« Le monde est fou, c'est ce qu'on en dit, mon chum pis moé, mon chum pis moé »
Le chum en question, c'est le squelette du Géant Beaupré. Le contexte? Une chanson de Beau Dommage. Le gars est gardien de nuit dans le musée où est exposé le squelette de ce géant. À 8 pieds 3 pouces, il avait de quoi surprendre! Mort à 23 ans, son squelette a été récupéré et exposé au musée.
C'est de bon goût, d'exposer ça? Allez savoir. Votre réponse est aussi bonne que la mienne.
Je me souviens qu'au musée du Séminaire de Sherbrooke, il y avait, en cadres superposés (de mémoire), les radiographies du Géant Beaupré.
De bon goût d'exposer ça? Allez savoir...
Mais la chanson qu'on en a faite est touchante. Elle parle très peu du géant, de la maladie des glandes je-ne-me-souviens-pas-trop-lesquelles qui a causé ce gigantisme. Il a été, essentiellement, une bête de foire, une curiosité de la nature.
La chanson est touchante parce qu'elle raconte l'histoire du gardien de nuit du musée, au tournant des années 1970, qui avait des conversations imaginaires avec le gentil géant qui était là, en os, puisque dépourvu de sa chair. Ce n'est pas une histoire ésotérique de squelette qui reprend vie, nenon! Le musée est un repère de tranquillité pour le gardien qui s'y réfugie et prend connaissance de la vie extérieure via la radio. Et il est « bien content d'être à l'abri, d'être ben au chaud, loin de ce monde-là... »
Souvent, au gré de mes navigations sur les médias sociaux, je m'enfarge dans toutes sortes d'affaires plus spectaculaires les unes que les autres.
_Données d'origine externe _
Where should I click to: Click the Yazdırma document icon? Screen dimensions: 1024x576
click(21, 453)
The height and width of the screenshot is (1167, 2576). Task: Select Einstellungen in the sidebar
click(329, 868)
Tout aussi inutiles, les unes que les autres. C'est facile, de nos jours, de voir plein de choses pas normales. Les choses les plus laides «ever», les prouesses stupides les plus dangereuses, les anomalies physiques les plus grotesques.
Chaque fois que mes yeux trébuchent sur des inepties toujours de plus en plus connes, la ritournelle de Beau Dommage joue dans ma tête. Et provoque un certain malaise. Le malaise de celui qui peut voir, se moquer, juger et condamner n'importe quoi, n'importe qui. Nous sommes les mêmes voyeurs que ceux qui allaient voir des femmes à barbe et des hommes-troncs dans des cirques. Seuls les moyens ont changé.
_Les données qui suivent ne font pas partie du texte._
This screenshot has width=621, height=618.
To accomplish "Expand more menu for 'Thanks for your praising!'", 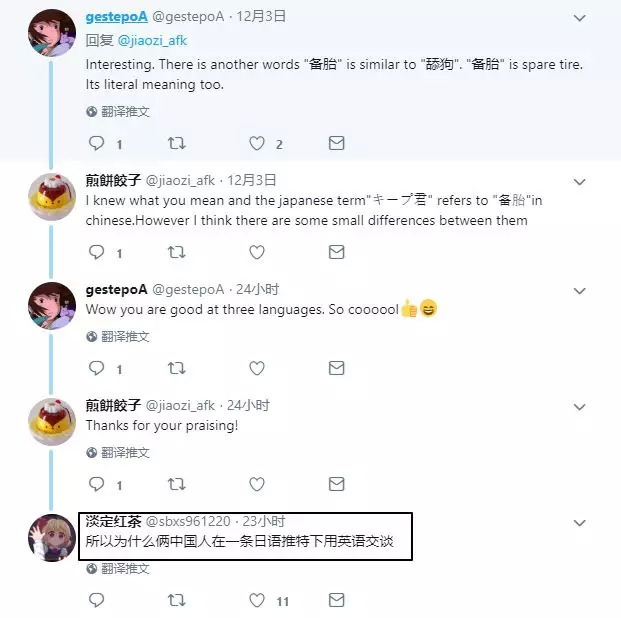I will pos(579,407).
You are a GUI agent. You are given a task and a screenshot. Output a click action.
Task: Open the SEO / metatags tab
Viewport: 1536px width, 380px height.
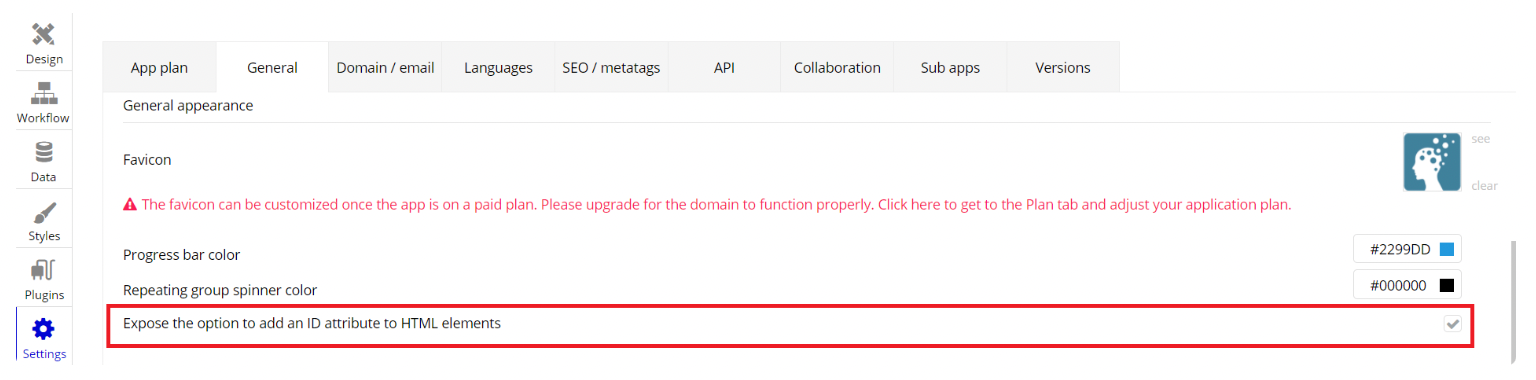coord(611,68)
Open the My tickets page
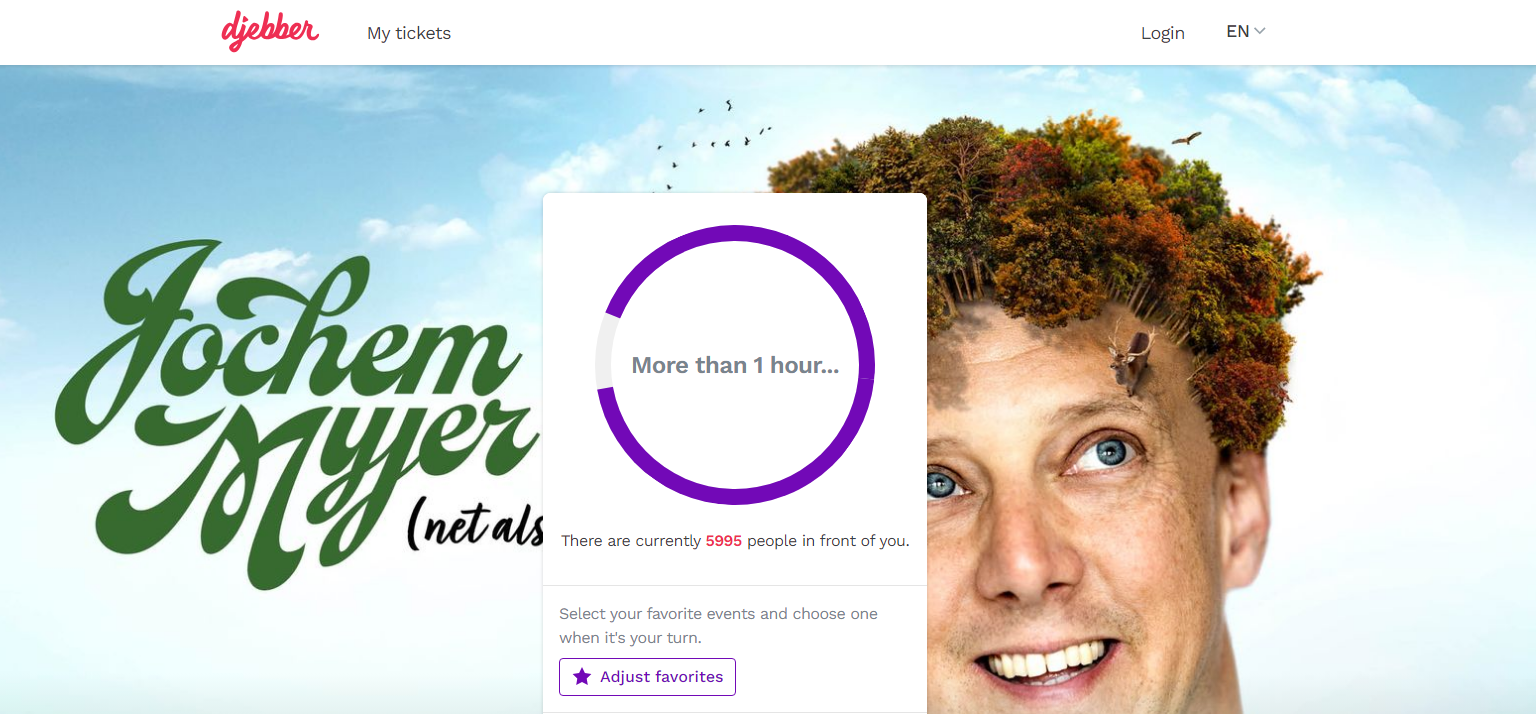 coord(409,33)
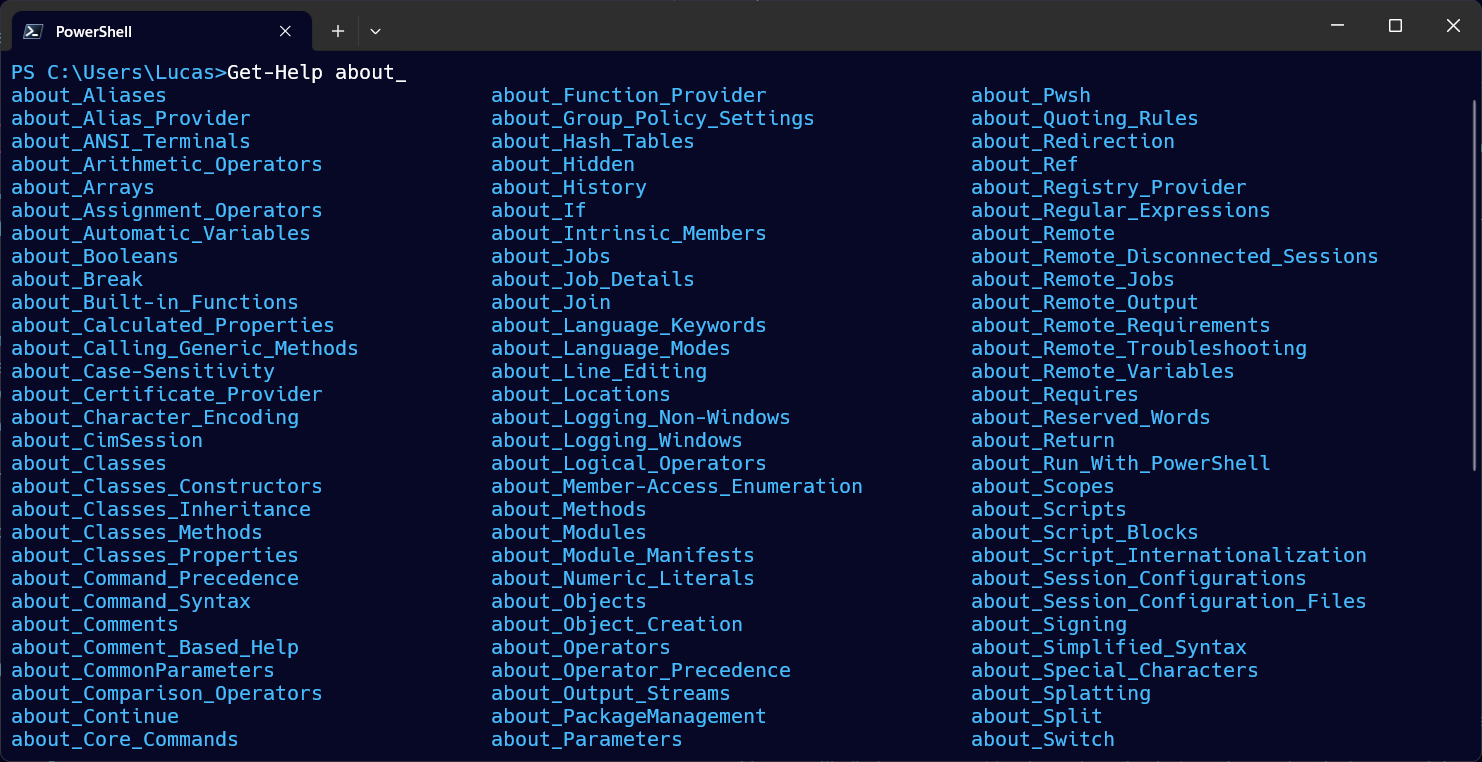Click the vertical scrollbar thumb
The height and width of the screenshot is (762, 1482).
click(x=1474, y=284)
Le Géant Beaupré (je mets la majuscule à Géant parce que c'est le seul prénom que je lui connais!) a vécu une vie sous l'œil curieux de plein de gens qui n'en revenaient pas. Poche, comme vie.
Souvent, je me dis qu'à force de mettre des caméras partout, de surveiller tout le monde et d'être surveillés par tout le monde, nous sommes en train de faire de notre vie un cirque. Parce que lentement, le droit à la vie privée perd du terrain face au droit à la sécurité. Et qu'au nom de cette sécurité, on filme tout. La connerie ultime américaine de croire que chaque citoyen peut et doit porter une arme à feu pour assurer sa protection se transpose sur notre mode de vie par le biais de caméras de surveillance et de millions de caméras qu'on traîne partout (nos téléphones!) et qui nous permettent de diffuser n'importe quoi en temps réel. En toute impunité. Ou presque.
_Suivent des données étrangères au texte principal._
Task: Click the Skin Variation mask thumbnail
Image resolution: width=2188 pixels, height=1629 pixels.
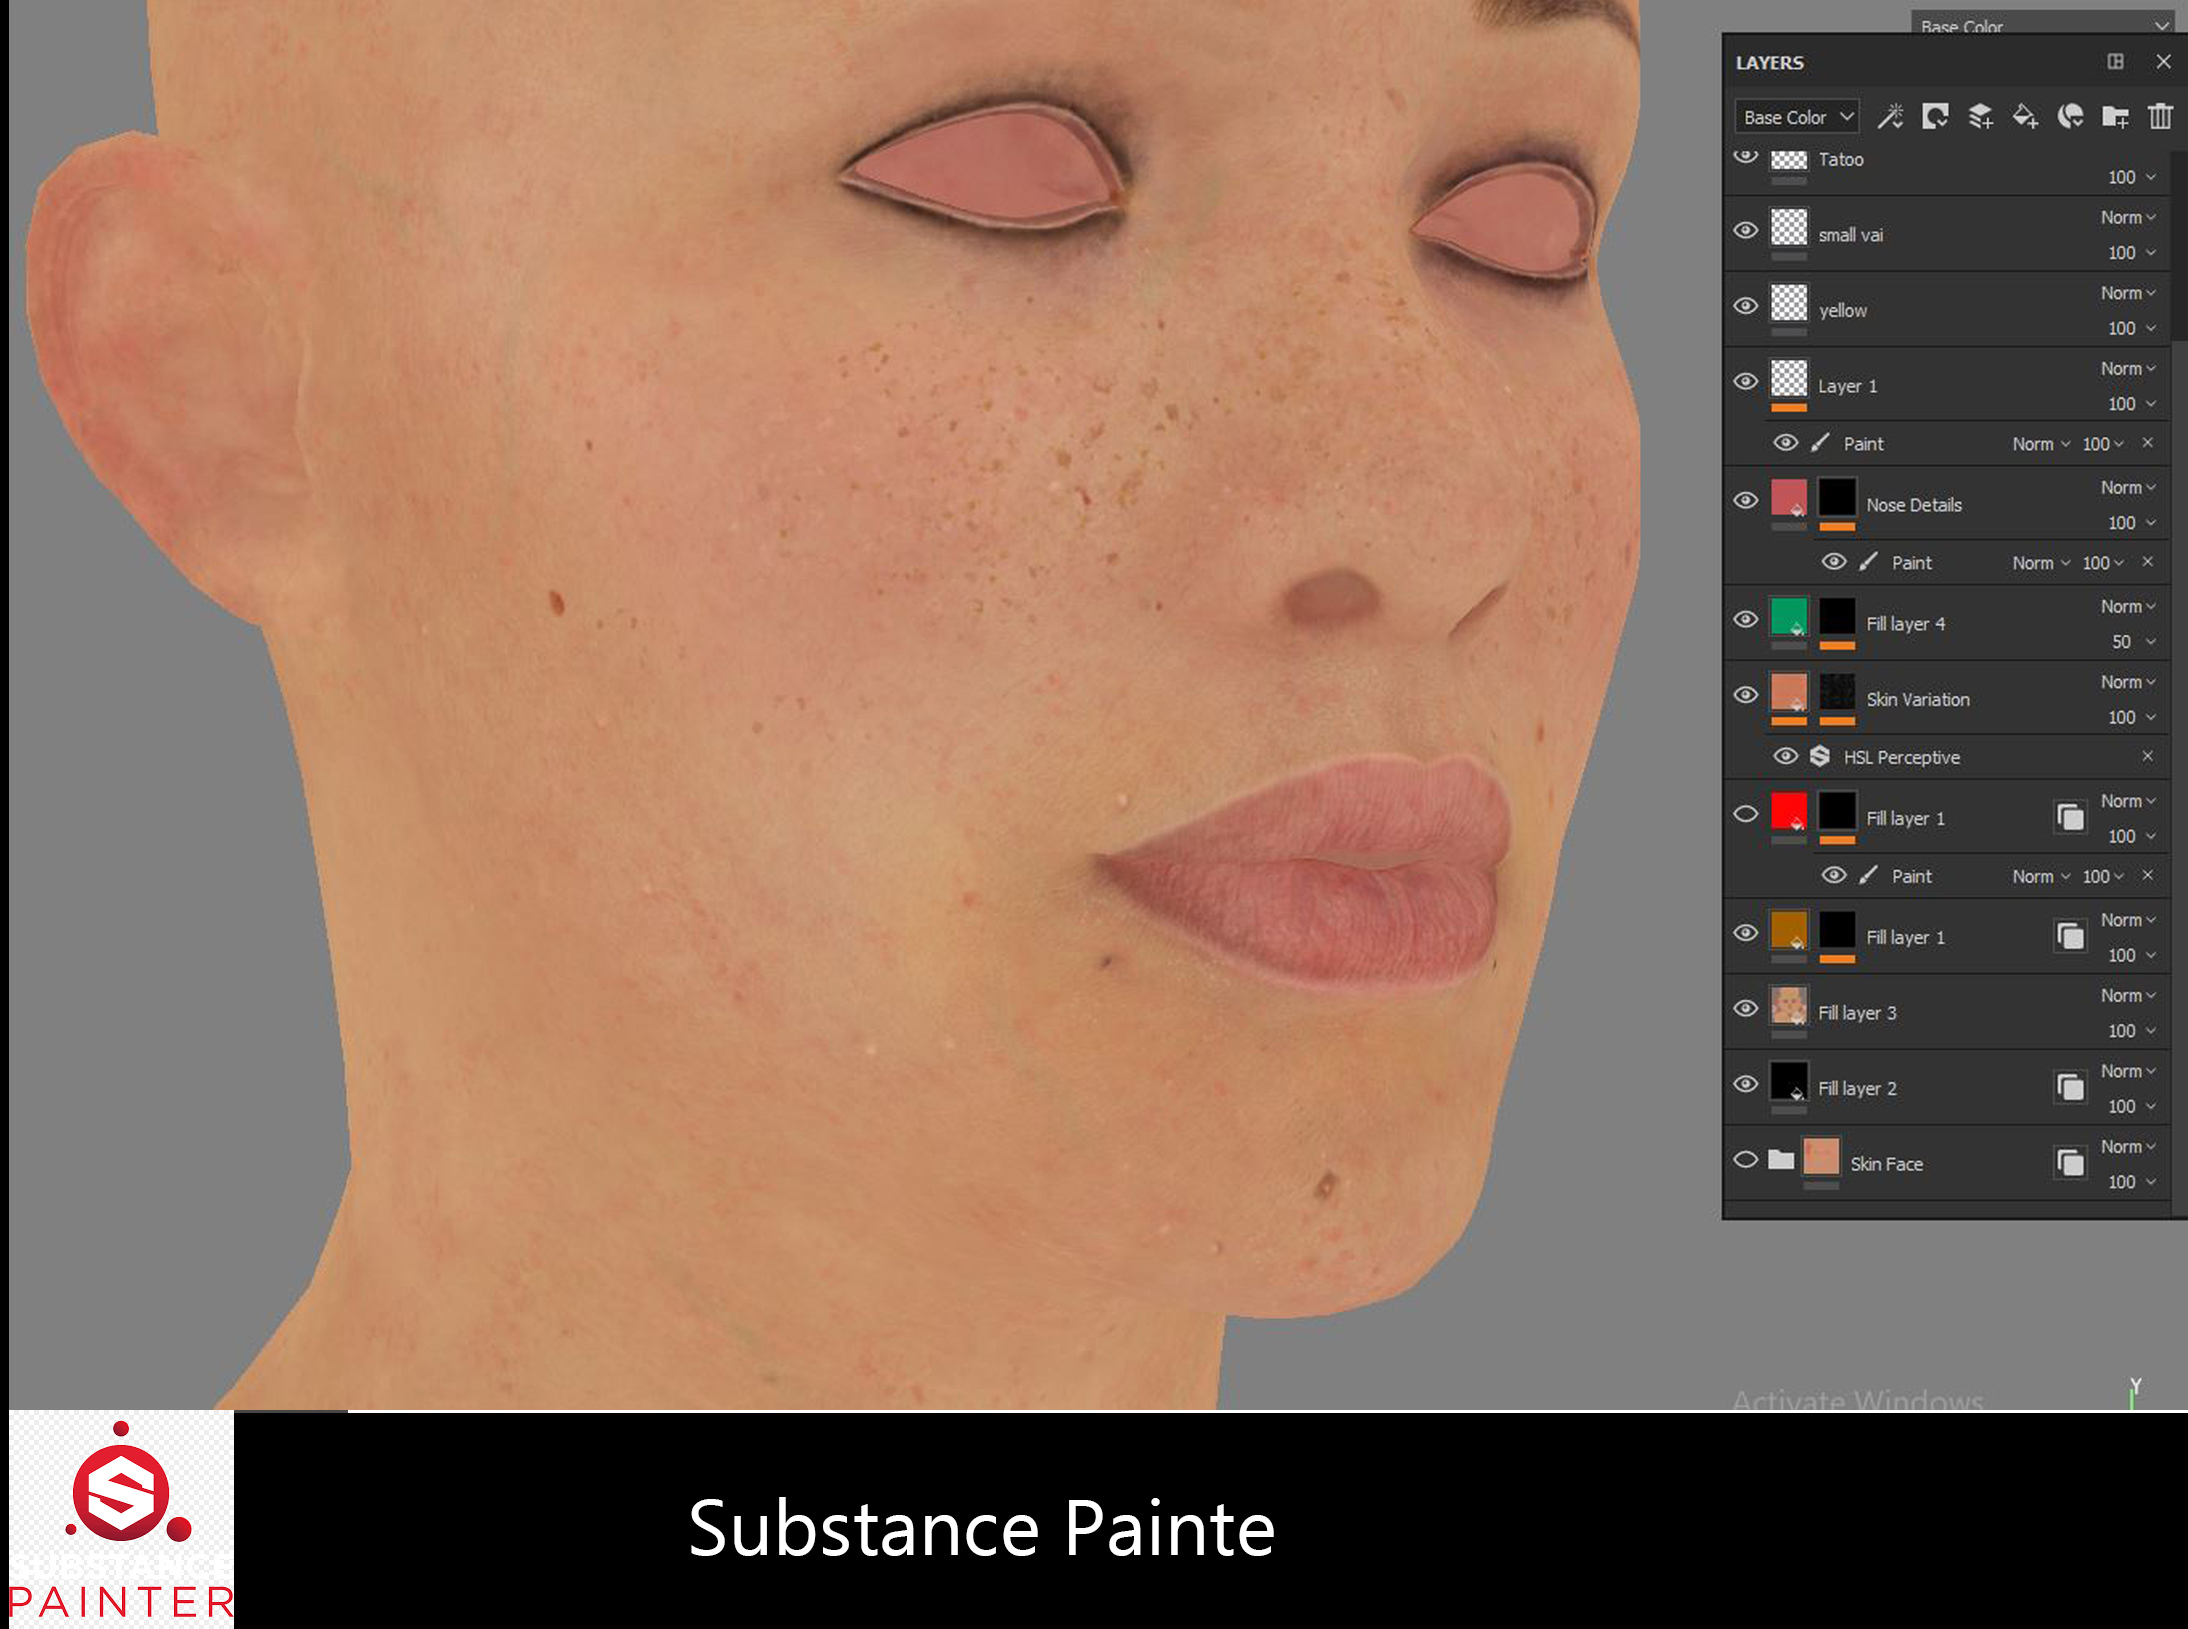Action: click(1837, 692)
Pour être certains de ne rien manquer de la vie, on permet à nos bidules électroniques de nous suivre en temps réel. Partout, à la trace! Je n'ose pas imaginer le nombre de fois où on me filme dans des endroits publics. Isssshhhhh...
Chaque fois que je pense à tout ça, j'entends la toune du Géant Beaupré et j'ai une bonne pensée pour lui. Il a vécu traqué par les regards toute sa vie. Mort, il se retrouve au musée où « des fois, rarement, y a des gens qui viennent pour le voir ». Même mort, il n'a pas trouvé le repos complet...
Ma question demeure entière : il est où mon musée. Mon endroit où « chus ben content d'être à l'abri, d'être ben au chaud, loin de ce monde-là »?
Clin d'œil de la semaine
Si on me demandait d'écrire tout ce que je fais de mes journées et de remettre ça à un tiers que je ne connais pas, je refuserais. Il est intelligent, mon téléphone! Il me fait faire ce que je refuserais autrement...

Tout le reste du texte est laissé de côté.